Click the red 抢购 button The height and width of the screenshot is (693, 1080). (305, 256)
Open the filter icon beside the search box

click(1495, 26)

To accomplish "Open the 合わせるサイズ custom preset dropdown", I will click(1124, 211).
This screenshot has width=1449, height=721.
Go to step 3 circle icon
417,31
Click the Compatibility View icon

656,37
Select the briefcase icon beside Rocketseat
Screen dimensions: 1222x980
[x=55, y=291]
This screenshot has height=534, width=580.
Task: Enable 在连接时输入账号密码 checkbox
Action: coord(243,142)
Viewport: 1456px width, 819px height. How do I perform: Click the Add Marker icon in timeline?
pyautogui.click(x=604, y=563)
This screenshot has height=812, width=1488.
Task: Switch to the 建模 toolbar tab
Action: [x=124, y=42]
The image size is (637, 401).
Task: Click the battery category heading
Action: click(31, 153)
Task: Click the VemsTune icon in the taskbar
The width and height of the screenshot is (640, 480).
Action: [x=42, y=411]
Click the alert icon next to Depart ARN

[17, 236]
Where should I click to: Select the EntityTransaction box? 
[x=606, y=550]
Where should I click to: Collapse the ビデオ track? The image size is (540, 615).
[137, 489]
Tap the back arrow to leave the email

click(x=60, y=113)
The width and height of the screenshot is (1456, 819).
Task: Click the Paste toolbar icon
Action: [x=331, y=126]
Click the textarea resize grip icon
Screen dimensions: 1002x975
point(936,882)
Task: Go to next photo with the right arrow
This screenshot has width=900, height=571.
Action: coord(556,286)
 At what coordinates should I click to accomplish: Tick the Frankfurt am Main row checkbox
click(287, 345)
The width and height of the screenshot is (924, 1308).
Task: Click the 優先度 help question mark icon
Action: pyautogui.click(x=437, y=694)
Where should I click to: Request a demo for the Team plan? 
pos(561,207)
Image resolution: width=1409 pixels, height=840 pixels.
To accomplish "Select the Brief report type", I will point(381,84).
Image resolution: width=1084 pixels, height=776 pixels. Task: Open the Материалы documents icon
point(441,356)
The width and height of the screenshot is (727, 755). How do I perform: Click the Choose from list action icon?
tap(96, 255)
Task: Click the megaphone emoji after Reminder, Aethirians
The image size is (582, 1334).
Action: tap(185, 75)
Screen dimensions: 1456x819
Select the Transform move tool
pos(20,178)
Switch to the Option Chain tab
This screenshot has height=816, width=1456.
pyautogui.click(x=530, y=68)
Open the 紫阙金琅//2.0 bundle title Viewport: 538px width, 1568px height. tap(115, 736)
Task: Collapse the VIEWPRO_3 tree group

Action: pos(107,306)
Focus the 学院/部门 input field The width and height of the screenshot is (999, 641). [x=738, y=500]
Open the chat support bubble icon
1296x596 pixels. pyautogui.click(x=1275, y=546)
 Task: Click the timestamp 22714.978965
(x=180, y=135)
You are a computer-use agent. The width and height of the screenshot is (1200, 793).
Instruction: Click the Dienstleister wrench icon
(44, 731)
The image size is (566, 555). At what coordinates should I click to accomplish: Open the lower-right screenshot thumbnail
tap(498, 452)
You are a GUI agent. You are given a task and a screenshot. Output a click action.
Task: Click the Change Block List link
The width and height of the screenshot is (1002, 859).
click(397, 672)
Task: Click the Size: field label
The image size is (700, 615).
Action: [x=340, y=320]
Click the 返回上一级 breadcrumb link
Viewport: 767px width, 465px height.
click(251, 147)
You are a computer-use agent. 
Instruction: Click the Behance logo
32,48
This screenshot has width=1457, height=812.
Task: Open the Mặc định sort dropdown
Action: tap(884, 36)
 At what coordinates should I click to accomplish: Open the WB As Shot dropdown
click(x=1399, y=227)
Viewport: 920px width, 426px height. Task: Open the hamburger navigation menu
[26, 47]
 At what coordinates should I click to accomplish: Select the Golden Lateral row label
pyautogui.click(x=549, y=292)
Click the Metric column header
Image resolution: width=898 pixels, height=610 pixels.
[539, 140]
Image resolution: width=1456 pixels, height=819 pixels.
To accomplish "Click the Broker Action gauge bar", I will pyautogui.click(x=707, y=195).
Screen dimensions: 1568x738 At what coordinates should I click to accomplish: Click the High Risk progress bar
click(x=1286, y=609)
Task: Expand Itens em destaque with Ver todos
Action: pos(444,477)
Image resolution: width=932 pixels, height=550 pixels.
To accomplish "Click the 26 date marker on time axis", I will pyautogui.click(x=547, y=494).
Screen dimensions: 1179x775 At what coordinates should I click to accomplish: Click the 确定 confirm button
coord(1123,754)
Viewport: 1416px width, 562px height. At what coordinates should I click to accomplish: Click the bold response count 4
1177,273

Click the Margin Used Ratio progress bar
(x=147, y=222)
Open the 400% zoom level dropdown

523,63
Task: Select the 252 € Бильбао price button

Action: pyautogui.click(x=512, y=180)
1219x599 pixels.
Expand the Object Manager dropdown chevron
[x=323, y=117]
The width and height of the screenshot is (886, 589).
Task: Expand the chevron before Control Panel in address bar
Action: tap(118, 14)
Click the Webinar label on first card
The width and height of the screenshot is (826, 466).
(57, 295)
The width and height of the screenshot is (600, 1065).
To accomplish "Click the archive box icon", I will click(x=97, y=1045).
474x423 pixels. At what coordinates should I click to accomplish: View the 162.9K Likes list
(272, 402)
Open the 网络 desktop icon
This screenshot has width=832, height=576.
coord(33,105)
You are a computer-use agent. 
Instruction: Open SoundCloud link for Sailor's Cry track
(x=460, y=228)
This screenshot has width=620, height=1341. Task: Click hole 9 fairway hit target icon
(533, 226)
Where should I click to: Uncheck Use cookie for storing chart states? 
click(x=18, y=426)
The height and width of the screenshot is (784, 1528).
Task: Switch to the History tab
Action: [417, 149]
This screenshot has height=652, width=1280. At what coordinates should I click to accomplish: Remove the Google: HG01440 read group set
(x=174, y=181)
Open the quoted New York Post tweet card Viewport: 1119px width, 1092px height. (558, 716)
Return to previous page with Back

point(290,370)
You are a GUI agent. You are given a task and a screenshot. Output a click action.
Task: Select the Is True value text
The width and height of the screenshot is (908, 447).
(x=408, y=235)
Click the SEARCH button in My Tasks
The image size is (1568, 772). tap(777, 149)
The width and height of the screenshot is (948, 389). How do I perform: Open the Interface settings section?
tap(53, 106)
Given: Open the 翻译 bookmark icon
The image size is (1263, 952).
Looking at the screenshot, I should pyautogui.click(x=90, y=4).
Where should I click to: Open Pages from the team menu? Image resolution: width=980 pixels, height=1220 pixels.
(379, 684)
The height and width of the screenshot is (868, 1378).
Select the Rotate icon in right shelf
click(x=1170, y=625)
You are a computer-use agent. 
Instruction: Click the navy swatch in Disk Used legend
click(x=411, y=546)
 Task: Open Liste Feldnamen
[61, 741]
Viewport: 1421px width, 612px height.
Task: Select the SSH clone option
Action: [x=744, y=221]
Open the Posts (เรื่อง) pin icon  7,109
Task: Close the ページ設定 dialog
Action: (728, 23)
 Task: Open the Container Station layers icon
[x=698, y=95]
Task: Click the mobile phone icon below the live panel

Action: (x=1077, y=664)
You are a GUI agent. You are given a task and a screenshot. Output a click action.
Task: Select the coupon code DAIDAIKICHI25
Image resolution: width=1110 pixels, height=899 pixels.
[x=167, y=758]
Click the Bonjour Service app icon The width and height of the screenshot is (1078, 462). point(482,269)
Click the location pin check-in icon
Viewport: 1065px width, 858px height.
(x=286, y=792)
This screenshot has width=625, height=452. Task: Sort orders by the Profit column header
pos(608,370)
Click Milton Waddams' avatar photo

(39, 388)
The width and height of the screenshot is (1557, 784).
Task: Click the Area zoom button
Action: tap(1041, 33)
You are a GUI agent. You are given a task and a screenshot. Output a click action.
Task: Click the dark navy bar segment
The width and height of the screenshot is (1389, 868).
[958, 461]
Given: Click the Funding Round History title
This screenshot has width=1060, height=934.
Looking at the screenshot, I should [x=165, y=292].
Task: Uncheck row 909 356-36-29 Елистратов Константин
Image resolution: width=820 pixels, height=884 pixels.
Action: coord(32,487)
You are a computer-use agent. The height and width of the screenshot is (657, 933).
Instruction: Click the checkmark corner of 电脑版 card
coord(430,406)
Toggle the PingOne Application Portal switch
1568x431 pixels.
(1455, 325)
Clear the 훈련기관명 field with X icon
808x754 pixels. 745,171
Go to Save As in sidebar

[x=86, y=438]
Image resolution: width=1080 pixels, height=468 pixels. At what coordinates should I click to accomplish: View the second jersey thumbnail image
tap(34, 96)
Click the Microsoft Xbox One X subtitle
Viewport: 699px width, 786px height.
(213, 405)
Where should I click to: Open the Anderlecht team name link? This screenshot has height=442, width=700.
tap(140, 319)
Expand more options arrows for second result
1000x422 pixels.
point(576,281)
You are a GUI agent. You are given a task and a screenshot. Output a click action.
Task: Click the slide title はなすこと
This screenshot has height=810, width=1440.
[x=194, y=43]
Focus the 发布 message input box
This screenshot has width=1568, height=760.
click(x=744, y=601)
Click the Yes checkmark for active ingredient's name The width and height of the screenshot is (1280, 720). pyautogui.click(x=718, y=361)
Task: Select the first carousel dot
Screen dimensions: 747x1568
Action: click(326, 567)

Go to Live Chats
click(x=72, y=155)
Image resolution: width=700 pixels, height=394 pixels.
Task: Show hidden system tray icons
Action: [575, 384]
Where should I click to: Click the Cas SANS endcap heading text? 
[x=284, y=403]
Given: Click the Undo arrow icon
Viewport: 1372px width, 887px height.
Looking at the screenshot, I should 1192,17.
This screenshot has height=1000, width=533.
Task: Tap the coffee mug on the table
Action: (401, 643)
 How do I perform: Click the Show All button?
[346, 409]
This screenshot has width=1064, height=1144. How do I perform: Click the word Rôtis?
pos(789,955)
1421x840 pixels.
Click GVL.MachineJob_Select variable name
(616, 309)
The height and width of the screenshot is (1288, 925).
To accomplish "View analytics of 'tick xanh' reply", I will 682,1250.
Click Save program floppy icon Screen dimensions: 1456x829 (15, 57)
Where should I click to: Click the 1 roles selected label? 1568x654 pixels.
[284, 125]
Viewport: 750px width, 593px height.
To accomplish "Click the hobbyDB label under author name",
□ □ □ □ □
In the records above, reproduce only the lines from the one containing "Click the Margin Used Ratio progress bar" through the one containing "Action: [417, 149]", substituting "Workshop" for "Webinar" and keeping everything else the same.

*Final answer*
Click the Margin Used Ratio progress bar
(x=147, y=222)
Open the 400% zoom level dropdown

523,63
Task: Select the 252 € Бильбао price button

Action: pyautogui.click(x=512, y=180)
1219x599 pixels.
Expand the Object Manager dropdown chevron
[x=323, y=117]
The width and height of the screenshot is (886, 589).
Task: Expand the chevron before Control Panel in address bar
Action: tap(118, 14)
Click the Workshop label on first card
The width and height of the screenshot is (826, 466).
(57, 295)
The width and height of the screenshot is (600, 1065).
To accomplish "Click the archive box icon", I will click(x=97, y=1045).
474x423 pixels. At what coordinates should I click to accomplish: View the 162.9K Likes list
(272, 402)
Open the 网络 desktop icon
This screenshot has width=832, height=576.
coord(33,105)
You are a computer-use agent. 
Instruction: Open SoundCloud link for Sailor's Cry track
(x=460, y=228)
This screenshot has width=620, height=1341. Task: Click hole 9 fairway hit target icon
(533, 226)
Where should I click to: Uncheck Use cookie for storing chart states? 
click(x=18, y=426)
The height and width of the screenshot is (784, 1528).
Task: Switch to the History tab
Action: [417, 149]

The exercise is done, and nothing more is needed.